◆ Zur Aufgabe
Entnehmen Sie dem Text über den Wahlkampf der Linken in Bayern den Wortlaut von „40.000 neue Sozialwohnungen“ bis einschließlich „Parteien wacker geschlagen.“.

Mehrfach wird Wagenknecht von lautem Applaus unterbrochen. Sie kritisiert die Zunahme befristeter Jobs und Leiharbeit. In einer Region wie Donau-Ries, wo in der Industrie solche Arbeitsplätze an der Tagesordnung sind, kommt das an.

Die Flüchtlingsthematik streift Wagenknecht am Rande, als sie über Fluchtursachen spricht und auf den Krieg im Jemen und die deutschen Waffenexporte nach Saudi-Arabien eingeht. Anders als bei den Grünen sind manche Linken-Anhänger nicht wegen, sondern trotz der sehr liberalen Positionen im Parteiprogramm bei diesem Thema, heute Abend hier. "Wagenknecht hat erkannt, dass wir nicht die ganze Welt aufnehmen können", sagt ein Zuschauer.

Den jungen Mann im Trachten-Jancker hat ihr Auftritt in Mertingen rhetorisch überzeugt - die Linke wird er aber wohl dennoch nicht wählen.

Ortswechsel nach München. In Bayerns Großstädten haben es die Linken leichter. In Nürnberg konnte die Partei bei der Bundestagswahl 2017 zehn, in Augsburg und München mehr als acht Prozent einfahren. In der Isarmetropole lebt jeder zehnte bayerische Wähler. Kein Wunder also, dass Co-Fraktionschef Dietmar Bartsch am Mittwoch einen Abstecher nach München macht. In der für ihre Millionärsdichte bekannten Landeshauptstadt war zuletzt mehr als jeder sechste Bewohner arm oder zumindest von Armut bedroht.

Besonders viele Abgehängte leben im Stadtteil Neuperlach. Vor einem Einkaufszentrum neben riesigen Betonburgen mit Sozialwohnungen verteilt Bartsch gemeinsam mit dem Linken-Landesvorsitzenden Ates Gürpinar Parteiprogramme. "Die Stimmung ist sogar noch besser als vor einem Jahr", sagt der Landeschef, während er einem jungen Deutsch-Griechen eine Broschüre in die Hand drückt. Er wolle Kinderpfleger werden, sagt der Münchner und fügt hinzu: "Aber wovon soll ich die hohe Miete hier bezahlen?" Gürpinar verspricht, sich für günstigere Wohnungen und eine faire Bezahlung angehender Kinderpfleger einzusetzen.

Die fehlenden Wohnungen seien eines der Topthemen an den Infoständen, sagt er. Kein Wunder: Seit 1995 sind die Münchner Mieten um etwa 80 Prozent gestiegen. Auch in anderen Großstädten zogen die Mieten weit schneller an als die Gehälter. Gering- und auch Normalverdiener können zunehmend nicht mehr mithalten.

40.000 neue Sozialwohnungen im Jahr, versprechen die Linken. Gürpinar hofft, dass sich die Wut der Menschen über die Wohnungspolitik der CSU in Stimmen für seine Partei ummünzen lässt. Ein Problem: Gürpinar ist neben Fraktions-Vize Klaus Erst das wohl einzige auch nur halbwegs bekannte Gesicht der bayerischen Genossen - der 34-Jährige, dessen Vater Türke ist und der mütterlicherseits von Vertriebenen abstammt, hatte sich nach Ansicht von Beobachtern bei der TV-Diskussion der Spitzenkandidaten der kleineren Parteien wacker geschlagen.

◆ Datensätze
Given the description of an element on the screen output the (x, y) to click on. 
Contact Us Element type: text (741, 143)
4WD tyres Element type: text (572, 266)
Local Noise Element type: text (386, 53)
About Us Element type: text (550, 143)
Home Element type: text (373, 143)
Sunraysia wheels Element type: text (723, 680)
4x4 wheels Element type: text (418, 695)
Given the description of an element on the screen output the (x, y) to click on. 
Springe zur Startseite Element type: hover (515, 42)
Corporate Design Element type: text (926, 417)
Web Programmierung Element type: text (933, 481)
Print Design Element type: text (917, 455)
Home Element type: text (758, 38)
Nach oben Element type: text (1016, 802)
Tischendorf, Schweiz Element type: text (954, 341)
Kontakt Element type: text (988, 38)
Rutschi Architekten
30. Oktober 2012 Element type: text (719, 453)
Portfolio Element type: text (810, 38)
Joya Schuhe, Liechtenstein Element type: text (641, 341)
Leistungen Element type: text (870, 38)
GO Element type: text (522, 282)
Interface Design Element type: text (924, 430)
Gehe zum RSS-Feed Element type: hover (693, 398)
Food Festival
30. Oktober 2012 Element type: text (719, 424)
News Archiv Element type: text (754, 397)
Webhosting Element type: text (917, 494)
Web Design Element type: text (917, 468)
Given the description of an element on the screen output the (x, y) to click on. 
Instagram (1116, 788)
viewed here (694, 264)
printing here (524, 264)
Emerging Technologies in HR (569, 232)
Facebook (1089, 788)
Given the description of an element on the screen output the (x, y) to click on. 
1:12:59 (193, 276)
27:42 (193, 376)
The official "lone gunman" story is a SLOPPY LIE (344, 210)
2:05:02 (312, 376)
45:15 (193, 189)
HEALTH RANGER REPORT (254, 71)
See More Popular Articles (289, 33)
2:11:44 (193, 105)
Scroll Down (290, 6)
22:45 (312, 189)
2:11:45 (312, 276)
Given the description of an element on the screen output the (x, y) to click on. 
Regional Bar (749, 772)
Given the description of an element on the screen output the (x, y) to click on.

◆ Gelöste Aufgabe
40.000 neue Sozialwohnungen im Jahr, versprechen die Linken. Gürpinar hofft, dass sich die Wut der Menschen über die Wohnungspolitik der CSU in Stimmen für seine Partei ummünzen lässt. Ein Problem: Gürpinar ist neben Fraktions-Vize Klaus Erst das wohl einzige auch nur halbwegs bekannte Gesicht der bayerischen Genossen - der 34-Jährige, dessen Vater Türke ist und der mütterlicherseits von Vertriebenen abstammt, hatte sich nach Ansicht von Beobachtern bei der TV-Diskussion der Spitzenkandidaten der kleineren Parteien wacker geschlagen.